• _Data items_:
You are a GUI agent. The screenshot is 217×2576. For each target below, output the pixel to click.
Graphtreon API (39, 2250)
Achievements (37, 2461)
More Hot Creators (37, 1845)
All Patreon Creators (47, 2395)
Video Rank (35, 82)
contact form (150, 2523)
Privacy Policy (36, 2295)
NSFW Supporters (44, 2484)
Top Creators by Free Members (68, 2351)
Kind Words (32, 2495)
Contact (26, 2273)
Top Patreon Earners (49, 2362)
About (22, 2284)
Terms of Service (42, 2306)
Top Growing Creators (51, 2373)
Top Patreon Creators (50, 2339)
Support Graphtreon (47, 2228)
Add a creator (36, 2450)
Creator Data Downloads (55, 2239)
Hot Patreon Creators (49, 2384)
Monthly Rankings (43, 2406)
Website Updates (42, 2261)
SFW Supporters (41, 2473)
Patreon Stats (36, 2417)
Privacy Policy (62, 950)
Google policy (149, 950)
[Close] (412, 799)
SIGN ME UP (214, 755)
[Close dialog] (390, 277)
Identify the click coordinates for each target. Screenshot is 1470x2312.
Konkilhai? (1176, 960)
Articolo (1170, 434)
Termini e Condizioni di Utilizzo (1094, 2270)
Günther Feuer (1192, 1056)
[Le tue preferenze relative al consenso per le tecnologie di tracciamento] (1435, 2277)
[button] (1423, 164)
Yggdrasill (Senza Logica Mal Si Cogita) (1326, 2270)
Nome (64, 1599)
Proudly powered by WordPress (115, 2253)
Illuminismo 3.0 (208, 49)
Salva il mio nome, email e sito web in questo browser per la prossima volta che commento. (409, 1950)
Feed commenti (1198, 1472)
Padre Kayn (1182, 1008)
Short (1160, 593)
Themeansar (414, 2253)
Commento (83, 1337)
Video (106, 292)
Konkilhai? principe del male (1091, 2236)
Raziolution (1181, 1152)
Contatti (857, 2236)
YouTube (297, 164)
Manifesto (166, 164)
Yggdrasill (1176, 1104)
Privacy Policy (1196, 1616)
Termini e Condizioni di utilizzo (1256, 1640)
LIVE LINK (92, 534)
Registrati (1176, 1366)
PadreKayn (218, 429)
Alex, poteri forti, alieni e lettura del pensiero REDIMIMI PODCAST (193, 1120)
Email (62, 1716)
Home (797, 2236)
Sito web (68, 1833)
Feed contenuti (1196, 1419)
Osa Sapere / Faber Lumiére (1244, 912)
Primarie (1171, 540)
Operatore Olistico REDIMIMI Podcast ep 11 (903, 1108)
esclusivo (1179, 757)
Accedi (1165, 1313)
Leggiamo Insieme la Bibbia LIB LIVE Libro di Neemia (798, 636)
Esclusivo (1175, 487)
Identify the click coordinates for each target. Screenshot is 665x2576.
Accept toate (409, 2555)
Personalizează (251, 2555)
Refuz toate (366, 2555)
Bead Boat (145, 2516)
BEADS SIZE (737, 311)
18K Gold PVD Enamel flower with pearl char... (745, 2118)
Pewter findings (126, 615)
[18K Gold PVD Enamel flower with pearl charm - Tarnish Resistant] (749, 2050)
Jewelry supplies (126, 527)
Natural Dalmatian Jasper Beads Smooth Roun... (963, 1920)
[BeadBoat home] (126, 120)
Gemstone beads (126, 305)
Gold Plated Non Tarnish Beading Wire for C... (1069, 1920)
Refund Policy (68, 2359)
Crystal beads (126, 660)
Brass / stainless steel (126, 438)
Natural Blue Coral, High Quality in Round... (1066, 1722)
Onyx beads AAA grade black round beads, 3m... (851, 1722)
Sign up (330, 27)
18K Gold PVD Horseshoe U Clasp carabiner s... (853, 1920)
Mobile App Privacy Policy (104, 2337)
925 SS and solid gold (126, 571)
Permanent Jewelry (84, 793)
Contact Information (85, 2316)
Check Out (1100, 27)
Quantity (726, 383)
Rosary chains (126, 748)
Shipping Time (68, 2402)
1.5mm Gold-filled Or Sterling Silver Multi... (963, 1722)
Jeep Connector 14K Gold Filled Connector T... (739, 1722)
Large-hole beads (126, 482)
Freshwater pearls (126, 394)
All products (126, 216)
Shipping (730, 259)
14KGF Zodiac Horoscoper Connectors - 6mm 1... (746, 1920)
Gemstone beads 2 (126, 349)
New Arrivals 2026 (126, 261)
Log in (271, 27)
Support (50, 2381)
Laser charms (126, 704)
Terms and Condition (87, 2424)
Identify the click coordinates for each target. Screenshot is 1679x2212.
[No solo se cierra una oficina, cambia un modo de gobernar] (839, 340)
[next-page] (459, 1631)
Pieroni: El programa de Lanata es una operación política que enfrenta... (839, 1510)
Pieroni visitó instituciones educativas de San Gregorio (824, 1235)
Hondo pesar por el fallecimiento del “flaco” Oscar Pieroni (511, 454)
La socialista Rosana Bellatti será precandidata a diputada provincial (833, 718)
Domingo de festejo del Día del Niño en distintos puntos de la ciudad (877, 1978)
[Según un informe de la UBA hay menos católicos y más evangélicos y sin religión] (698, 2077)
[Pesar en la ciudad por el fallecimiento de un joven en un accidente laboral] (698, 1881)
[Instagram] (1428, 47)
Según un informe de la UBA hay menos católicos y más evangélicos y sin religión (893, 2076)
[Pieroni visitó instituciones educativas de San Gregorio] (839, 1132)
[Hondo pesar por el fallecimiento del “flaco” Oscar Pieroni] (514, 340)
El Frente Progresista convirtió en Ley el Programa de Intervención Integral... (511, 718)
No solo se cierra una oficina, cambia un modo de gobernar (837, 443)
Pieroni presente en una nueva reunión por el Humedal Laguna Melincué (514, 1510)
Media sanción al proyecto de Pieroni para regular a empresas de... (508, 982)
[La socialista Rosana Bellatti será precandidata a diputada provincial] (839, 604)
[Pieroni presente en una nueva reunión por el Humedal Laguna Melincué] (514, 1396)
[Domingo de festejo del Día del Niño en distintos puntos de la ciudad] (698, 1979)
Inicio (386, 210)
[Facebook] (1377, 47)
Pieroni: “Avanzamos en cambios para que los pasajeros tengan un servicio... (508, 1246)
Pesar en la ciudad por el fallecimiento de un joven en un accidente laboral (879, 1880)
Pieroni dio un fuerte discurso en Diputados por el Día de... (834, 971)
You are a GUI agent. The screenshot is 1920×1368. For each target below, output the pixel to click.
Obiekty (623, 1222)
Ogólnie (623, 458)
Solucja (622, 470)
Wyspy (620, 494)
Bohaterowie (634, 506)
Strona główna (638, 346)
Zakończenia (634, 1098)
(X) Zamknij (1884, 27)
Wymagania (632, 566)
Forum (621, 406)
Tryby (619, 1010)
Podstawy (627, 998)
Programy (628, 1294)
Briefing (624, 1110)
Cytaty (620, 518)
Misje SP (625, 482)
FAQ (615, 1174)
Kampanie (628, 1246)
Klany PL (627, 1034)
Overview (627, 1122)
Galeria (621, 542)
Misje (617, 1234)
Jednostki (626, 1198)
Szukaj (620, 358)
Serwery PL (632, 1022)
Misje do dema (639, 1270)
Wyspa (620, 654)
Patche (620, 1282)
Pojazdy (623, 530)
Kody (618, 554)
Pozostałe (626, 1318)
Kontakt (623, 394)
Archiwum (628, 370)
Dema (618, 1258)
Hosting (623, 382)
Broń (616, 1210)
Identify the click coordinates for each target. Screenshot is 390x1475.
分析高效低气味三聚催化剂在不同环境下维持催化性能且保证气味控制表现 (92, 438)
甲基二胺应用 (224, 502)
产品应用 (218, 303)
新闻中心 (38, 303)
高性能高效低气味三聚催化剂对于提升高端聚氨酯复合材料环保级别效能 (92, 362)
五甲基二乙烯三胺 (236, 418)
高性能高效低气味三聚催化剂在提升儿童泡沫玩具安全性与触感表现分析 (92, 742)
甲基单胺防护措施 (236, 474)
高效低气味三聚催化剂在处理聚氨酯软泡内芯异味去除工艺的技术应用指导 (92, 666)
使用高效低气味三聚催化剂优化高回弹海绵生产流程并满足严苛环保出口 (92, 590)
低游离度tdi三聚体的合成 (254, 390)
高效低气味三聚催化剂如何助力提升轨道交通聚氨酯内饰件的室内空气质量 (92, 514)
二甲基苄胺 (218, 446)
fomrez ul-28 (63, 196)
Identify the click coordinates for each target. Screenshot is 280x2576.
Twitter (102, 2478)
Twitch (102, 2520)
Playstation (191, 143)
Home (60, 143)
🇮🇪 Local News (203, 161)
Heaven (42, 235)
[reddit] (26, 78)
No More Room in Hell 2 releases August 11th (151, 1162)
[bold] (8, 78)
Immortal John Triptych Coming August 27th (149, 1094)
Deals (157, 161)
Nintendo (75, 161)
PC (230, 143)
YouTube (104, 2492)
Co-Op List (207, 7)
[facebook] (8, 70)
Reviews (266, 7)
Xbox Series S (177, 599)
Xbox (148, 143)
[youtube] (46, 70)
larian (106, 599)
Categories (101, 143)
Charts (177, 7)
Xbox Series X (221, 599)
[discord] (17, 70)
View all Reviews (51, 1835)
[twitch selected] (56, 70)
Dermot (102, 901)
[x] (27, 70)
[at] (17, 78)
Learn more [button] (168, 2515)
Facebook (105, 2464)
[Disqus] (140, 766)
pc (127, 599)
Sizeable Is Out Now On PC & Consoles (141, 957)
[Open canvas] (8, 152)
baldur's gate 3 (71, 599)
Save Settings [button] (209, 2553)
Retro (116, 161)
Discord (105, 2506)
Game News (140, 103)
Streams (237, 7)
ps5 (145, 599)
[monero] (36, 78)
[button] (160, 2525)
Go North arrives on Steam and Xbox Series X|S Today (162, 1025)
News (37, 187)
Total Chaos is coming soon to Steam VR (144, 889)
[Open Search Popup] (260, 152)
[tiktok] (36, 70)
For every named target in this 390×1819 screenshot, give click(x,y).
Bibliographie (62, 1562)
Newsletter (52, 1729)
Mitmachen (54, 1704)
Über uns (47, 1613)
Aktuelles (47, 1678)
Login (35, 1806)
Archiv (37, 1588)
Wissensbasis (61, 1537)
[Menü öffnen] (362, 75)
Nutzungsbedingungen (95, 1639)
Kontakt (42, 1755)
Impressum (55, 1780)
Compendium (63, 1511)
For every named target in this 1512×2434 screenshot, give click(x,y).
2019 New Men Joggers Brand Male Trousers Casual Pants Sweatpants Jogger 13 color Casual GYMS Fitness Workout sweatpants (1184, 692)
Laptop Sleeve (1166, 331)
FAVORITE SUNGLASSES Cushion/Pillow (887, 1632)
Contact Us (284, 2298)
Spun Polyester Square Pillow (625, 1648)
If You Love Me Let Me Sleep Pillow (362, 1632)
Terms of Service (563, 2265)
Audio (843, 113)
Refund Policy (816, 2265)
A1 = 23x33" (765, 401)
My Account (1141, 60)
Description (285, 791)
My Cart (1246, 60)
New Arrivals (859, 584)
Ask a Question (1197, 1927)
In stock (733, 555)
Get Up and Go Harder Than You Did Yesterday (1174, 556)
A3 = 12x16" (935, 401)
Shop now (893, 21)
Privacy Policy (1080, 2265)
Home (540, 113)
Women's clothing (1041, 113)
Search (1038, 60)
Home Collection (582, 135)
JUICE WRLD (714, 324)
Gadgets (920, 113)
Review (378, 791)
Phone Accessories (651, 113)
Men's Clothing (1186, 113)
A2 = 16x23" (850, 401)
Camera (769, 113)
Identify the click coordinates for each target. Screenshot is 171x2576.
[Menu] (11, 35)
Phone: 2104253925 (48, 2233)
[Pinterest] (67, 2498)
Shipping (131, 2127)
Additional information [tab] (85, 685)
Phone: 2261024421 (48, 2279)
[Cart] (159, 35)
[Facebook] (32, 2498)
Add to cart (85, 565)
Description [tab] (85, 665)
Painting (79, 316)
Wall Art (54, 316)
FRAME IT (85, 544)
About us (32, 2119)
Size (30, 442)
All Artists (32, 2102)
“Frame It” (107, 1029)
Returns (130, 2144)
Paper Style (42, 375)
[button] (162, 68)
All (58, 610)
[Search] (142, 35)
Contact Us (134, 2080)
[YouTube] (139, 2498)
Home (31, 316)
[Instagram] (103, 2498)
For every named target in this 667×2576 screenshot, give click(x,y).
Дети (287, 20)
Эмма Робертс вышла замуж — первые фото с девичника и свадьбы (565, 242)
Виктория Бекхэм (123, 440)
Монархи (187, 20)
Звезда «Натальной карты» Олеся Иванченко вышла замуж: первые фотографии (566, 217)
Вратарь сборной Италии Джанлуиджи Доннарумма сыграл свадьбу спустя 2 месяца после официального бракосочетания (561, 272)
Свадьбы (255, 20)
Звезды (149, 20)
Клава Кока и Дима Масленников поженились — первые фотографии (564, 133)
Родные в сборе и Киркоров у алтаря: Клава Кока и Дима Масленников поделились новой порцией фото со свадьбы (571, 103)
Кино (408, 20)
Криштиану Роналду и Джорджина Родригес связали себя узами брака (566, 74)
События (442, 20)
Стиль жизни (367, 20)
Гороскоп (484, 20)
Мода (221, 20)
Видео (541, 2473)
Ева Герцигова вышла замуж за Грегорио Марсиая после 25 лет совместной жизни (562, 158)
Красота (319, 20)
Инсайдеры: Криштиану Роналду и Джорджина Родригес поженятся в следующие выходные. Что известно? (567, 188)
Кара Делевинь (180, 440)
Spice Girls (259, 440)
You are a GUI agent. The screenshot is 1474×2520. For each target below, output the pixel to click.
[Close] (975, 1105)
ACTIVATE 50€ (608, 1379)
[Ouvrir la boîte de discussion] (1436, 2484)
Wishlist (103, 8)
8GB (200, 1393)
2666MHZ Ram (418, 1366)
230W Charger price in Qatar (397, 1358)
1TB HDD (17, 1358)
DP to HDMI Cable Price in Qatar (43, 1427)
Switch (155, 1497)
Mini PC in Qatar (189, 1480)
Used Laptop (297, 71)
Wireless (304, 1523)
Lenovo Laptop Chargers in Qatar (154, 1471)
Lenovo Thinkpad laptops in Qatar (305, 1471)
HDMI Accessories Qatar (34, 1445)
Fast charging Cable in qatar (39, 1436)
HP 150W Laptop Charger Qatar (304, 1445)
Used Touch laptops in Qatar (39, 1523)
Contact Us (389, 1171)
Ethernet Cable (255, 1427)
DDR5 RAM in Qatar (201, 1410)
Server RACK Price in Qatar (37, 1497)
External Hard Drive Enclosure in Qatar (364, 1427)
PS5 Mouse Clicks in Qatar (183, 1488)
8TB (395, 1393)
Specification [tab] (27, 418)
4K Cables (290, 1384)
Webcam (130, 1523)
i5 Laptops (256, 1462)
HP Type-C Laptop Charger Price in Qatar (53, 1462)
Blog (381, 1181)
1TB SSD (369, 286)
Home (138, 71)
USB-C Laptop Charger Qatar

• _EXERCISE AIM_: From the data above, reproduce word for word the lines running from the line with "Strona główna (638, 346)" to the line with "Misje do dema (639, 1270)", ends included.

• _RESULT OF THIS TASK_:
Strona główna (638, 346)
Zakończenia (634, 1098)
(X) Zamknij (1884, 27)
Wymagania (632, 566)
Forum (621, 406)
Tryby (619, 1010)
Podstawy (627, 998)
Programy (628, 1294)
Briefing (624, 1110)
Cytaty (620, 518)
Misje SP (625, 482)
FAQ (615, 1174)
Kampanie (628, 1246)
Klany PL (627, 1034)
Overview (627, 1122)
Galeria (621, 542)
Misje (617, 1234)
Jednostki (626, 1198)
Szukaj (620, 358)
Serwery PL (632, 1022)
Misje do dema (639, 1270)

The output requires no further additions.